Je lis généralement deux ou trois livres en parallèle : des ouvrages spécialisés, des romans policiers, tout ce qui me tombe sous la main, en fait. J'ai une bibliothèque d'environ 5 000 volumes chez moi. Tous les deux ou trois ans, je dois faire de la place pour les nouveaux, ce qui est toujours dramatique, car je ne veux me séparer d'aucun de mes livres préférés. Il y a donc plusieurs livres préférés. Après trois minutes de réflexion, j'ai noté cinq titres – si j'avais réfléchi trois minutes de plus, ce serait d'autres livres : John Barleycorn de Jack London, Moby Dick d'Herman Melville, Nous, les noyés de Carsten Jensen, Stoner de John Williams, Offene See (Mer ouverte) de Benjamin Myers.

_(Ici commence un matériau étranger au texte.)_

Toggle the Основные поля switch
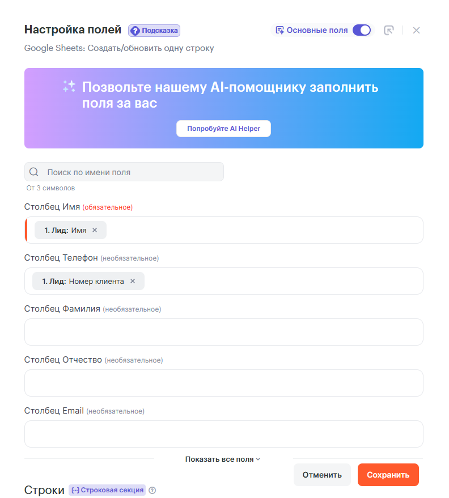 362,30
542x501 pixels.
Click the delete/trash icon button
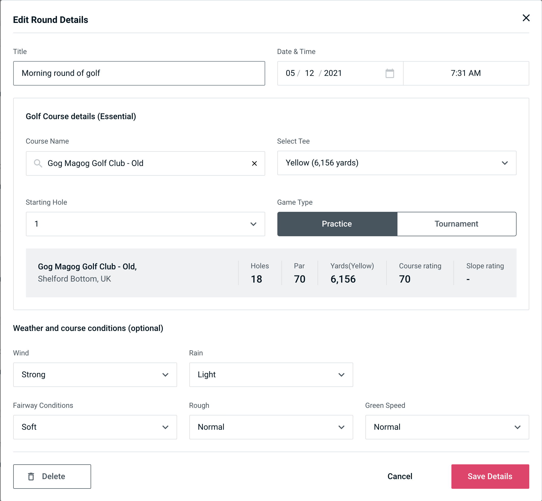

Avec quel artiste aimeriez-vous prendre un café et de quoi parleriez-vous ?
Léonard de Vinci – mais je préférerais du Chianti au café. Nous parlerions de l'avenir, de tout ce qui s'est passé après sa mort en 1481. Je pense qu'il dominerait la conversation et j'aimerais répondre à ses questions.

Qu’est-ce qui vous a poussé vers les disciplines artistiques ?
L'art est venu à moi – ou plutôt, il est inscrit dans mes gènes. Enfant, je construisais de petites œuvres d'art à partir de pierres, de bois et de tout ce que la nature m'offrait, puis je regardais le vent et les intempéries les détruire.

Par quelles personnes de votre entourage êtes-vous particulièrement influencé(e) ?
Ma famille, mes amis – et malheureusement aussi ceux qui ne me sont pas bien disposés.

Imaginez que vous possédiez une machine à remonter le temps. Où vous transporterait-elle ?

Chez Léonard de Vinci, en Toscane, pour boire du Chianti avec lui.

Hormis les arts, quelle est votre plus grande passion ?
Je fais de la randonnée, je lis, je jardine, je dors et je fais des choses amusantes. Et quand tout cela est fait, je peins un tableau.

Sur quoi travaillez-vous en ce moment ?
De nouvelles photos et un livre photo avec des personnes qui visitent mes expositions. Je travaille également sur des images lumineuses équipées de LED de haute qualité dans des cadres en aluminium poli.